- Born: June 1963 (age 63)
- Education: University of Cambridge
- Occupation: Fund Manager

= Alexander Darwall =

British landowner and hedge fund manager (born 1963)

Alexander Frederick Clifford Darwall (born June 1963) is a British landowner and hedge fund manager. He has held roles in several large investment companies. He has made donations to UKIP and the Vote Leave campaign. In 2025, he lost a legal action to limit public access to his land in Dartmoor.

== Education and early career ==
Darwall received a degree in History from the University of Cambridge. He then trained as an investment analyst with de Zoete & Bevan (BZW). In 1987, Darwall moved to Paris to become head of the French equity research department for the Swedish group Enskilda Securities. In 1992, he joined Goldman Sachs as a French equity analyst.

== Career ==
In 1995, Darwall joined Jupiter Fund Management. In November 2000, Jupiter European Opportunities was founded and Darwall became the lead portfolio manager. Darwall remained in this role until November 2019, when Jupiter European became European Opportunities Trust PLC, and Darwall stepped down as manager of both Jupiter European and the related Jupiter European Growth investment companies.

In 2019, he founded a company known as Devon Equity Management, whose aim is to "achieve long term capital growth by exploiting special investment opportunities in Europe". Darwall continues to manage the company. Devon Equity Management invests on behalf of the European Opportunities Trust, as well as Luxembourg UCITS SICAV.

In June 2025, Darwall sold Devon Equity Management to River Global, owned by Martin Gilbert, for £2.46 million. As part of the acquisition, Darwall will join River Global as co-head of European equities.

== Land ownership==
Darwall owns several large tracts of land across the UK. One of these is the 16,000 acre Sutherland Estate in Scotland, which he bought in November 2016 for around £5 million. He and his wife entered the national news in 2018 after they started charging gold panners £10 per day, limiting their access area, and limiting their time to two weeks per year, as people were selling the gold, which is not something they believe should be permitted.

=== Dartmoor ===
Darwall has owned the 4,000 acre Blachford Estate in Dartmoor since 2011. This makes him the sixth largest landowner on Dartmoor. Darwall's Blachford Estate received financial support from the European Agricultural Fund for Rural Development. In 2014, Darwall blocked the public from parking on or riding horses through a section of his land at New Waste.

In 2022, he received media attention for challenging the widely held interpretation of the Dartmoor Commons Act 1985 as including a public right to wild camping on the moor. Historically, wild camping, where no damage has been caused, had been presumed lawful on Dartmoor. In January 2023, the High Court found in Darwall's favour, clarifying that there was no right to wild camp on Dartmoor without the landowner's permission; it was previously the only location in England and Wales where camping without the permission of the landowner was presumed to be legal.
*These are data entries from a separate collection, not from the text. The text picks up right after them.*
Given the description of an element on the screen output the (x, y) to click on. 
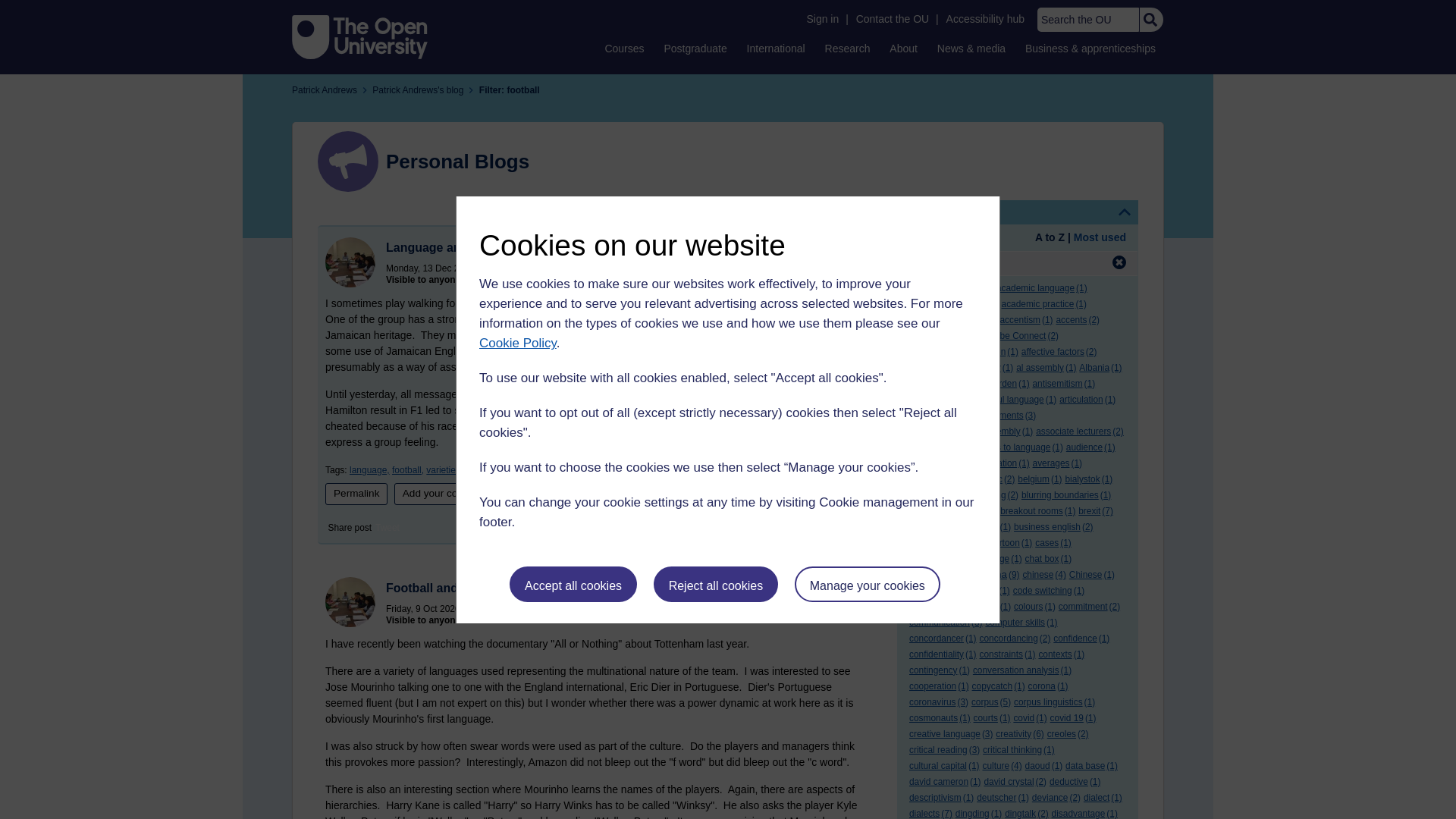
International (775, 48)
Click to remove filter tag (1118, 262)
Help with Order: (951, 238)
Postgraduate (695, 48)
Cookie Policy (517, 342)
Manage your cookies (867, 583)
Sign in (822, 19)
Tags (1017, 211)
Search (1149, 19)
Search (1149, 19)
About (903, 48)
Courses (623, 48)
Accept all cookies (573, 583)
Contact the OU (892, 19)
Following the high court decision, Darwall and other landowners struck a deal with the Dartmoor National Park Authority, where they would be paid compensation in return for allowing wild camping on limited portions of their land. The deal was met with disapproval from Right to Roam campaigners. On 21 January 2023, a protest was organised on Darwall's land to protest the decision, with more than 3,000 people in attendance, making it one of the largest countryside access protests since the 1930s. The park authority subsequently announced that it intended to appeal the High Court’s decision, which it subsequently won in a unanimous Court of Appeal ruling in July 2023, restoring access for wild campers. Following the Court of Appeal ruling, in early 2024 Darwall challenged the decision to overturn the ban and moved for the case to be heard in the Supreme Court.

In May 2025, Supreme Court judges unanimously rejected Darwall's appeal, basing their judgement around the Dartmoor by-law that states "the public shall have a right of access to the commons on foot and on horseback for the purpose of open-air recreation". The judges said that references to open-air recreation were "open-ended and unqualified" and "naturally includes camping".

Darwall argued that his aim of his court action was to protect and preserve Dartmoor, its flora and fauna, and hollowing out the roll of landowners and farmers will not improve the vitality of Dartmoor. Local residents have previously raised concerns that Darwall's release of pheasants onto his Dartmoor estate was leading to the endangerment of ecological woodland which is habitat for the Blue Ground Beetle, found in only 15 sites across England and Wales.

== Personal life ==
Darwall has donated £89,999 to the UK Independence Party, the Vote Leave campaign supporting a "Leave" vote in the 2016 United Kingdom European Union membership referendum, and the Conservatives between 2014 and 2019. Part of this money included a donation to Anthony Mangnall, the former Conservative MP for Totnes, Devon.

Darwall’s wife Diana is an expert on Chinese ceramics and values and auctions Chinese porcelain.